Canadian Tire is set to cut corporate staff roles as part of a sweeping transformation and modernisation plan aimed at strengthening the retailer’s position in an increasingly competitive and fast-changing global retail environment. The move is part of the company’s efforts to reshape its operations following a $2 billion investment strategy rolled out earlier this year.
The company did not disclose the number of employees affected but confirmed that “some corporate roles are expanding and others are being eliminated.” Retail store positions, however, remain unaffected, as per media reports. “While these changes are difficult, they are necessary to ensure that we remain a strong retailer, job creator and contributor to the Canadian economy well into the future,” the company statement reportedly read.

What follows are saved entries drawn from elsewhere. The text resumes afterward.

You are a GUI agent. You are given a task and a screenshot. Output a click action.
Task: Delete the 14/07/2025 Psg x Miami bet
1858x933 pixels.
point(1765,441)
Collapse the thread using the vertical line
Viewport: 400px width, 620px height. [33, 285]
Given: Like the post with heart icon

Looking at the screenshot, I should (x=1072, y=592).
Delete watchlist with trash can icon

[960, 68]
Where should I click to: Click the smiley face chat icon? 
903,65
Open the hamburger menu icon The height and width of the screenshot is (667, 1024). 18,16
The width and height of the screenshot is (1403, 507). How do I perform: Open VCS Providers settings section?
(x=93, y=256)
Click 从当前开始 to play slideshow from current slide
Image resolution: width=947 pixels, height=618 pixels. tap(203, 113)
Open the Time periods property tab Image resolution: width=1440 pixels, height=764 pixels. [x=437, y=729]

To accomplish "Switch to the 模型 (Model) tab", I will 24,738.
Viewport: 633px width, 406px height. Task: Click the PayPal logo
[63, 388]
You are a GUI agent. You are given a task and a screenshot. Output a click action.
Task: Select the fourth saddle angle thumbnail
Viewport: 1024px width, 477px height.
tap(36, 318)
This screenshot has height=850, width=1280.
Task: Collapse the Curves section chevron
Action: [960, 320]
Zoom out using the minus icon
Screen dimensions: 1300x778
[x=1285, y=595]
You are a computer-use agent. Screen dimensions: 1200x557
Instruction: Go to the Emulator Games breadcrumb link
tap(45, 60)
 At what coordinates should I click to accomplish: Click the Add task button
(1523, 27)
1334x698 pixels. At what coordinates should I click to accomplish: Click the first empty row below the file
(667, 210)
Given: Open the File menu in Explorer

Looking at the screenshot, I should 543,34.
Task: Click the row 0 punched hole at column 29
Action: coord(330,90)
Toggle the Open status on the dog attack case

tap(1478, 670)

While Canadian Tire is headquartered in Toronto, the company has not specified which locations will see job reductions. This latest round of restructuring follows a three per cent cut in its full-time workforce in November 2023. The cuts then were part of a cost-optimisation effort.
The changes reflect Canadian Tire’s intent to become more agile and efficient in response to global retail headwinds — from supply-chain pressures to the rise of digital-first competitors. The company highlighted the need for faster, tech-enabled operations to meet evolving consumer expectations.
Operating across all Canadian provinces, Yukon, and the Northwest Territories, Canadian Tire deals in automotive parts, hardware, sporting goods, as well as household items. As a publicly-traded firm, it is expected to release its next quarterly earnings report in August.
The current reshuffle is part of the retailer’s attempts at modernising its legacy business model even while keeping its frontline store operations intact.